I previously posted a fantastic upper body strip-set workout called the Upper Body Smash Strip-Set Workout. I’ve got a new one for you today, but first I want to talk more about what strip sets are and how they can be a useful tool in your arsenal of workouts.
If your goal is to build muscle then strip sets are a perfect workout for you! This type of workout is designed for increasing muscle size. This happens by deeply breaking down the muscle fibers. When you work your typical 6-12 repetition zone, you’ll find that by the time you squeeze off your last rep, you’re really struggling. However, in a strip-set, you’re only done at that specific weight. Next you drop down a weight and continue to bust out some more repetitions. When you reach failure at this reduced weight, then guess what? You drop down a weight again, and continue with more repetitions. Needless to say, this third set, or more if you keep going, will totally get at those deep fibers and wipe you out!
Efficient Strip Sets
- For these to work effectively, you need to keep the rests between strips to a minimum amount of time.
- Have your equipment ready so that you can quickly move on to the next lower weight. I use the Bowflex SelectTech 552 Adjustable Dumbbells, and they are really convenient for dropping down to the next lower weight quickly.
- Choose weights that keep you in the 6-12 repetition zone, and make sure those weights max you out on your final repetition for that weight. This is the best zone for developing both strength and size. Squeeze them out until you are physically unable to squeeze out any more, and then this is the point where you strip down to the next lower weight.
This method works phenomenally with dumbbells! If you’ve heard that you cannot build a nice chest unless you have a barbell and a lot of weight, let me tell you that just isn’t true.
Do not use this method for every workout. You will overtrain and burn out.
I’ve been doing a lot of kettlebell work lately, strengthening my posterior chain and my core.
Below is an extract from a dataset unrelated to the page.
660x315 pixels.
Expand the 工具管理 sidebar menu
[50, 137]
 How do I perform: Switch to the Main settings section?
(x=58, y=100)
So today, I decided to hit the “main events” (my chest and biceps) really hard!
Chest and Biceps Strip Set
- Dumbbell Bench Press
- Supinating Curls
- Inclined Seated Dumbbell Press
- Hammer Curls
- Lying Down Dumbbell Flys
- Seated Bicep Curls
It doesn’t look like much, but if you think about it, each move is actually 3 moves. You could count this as an 18-move workout. I took up to 2 minutes rest after each strip set before going on to the next move.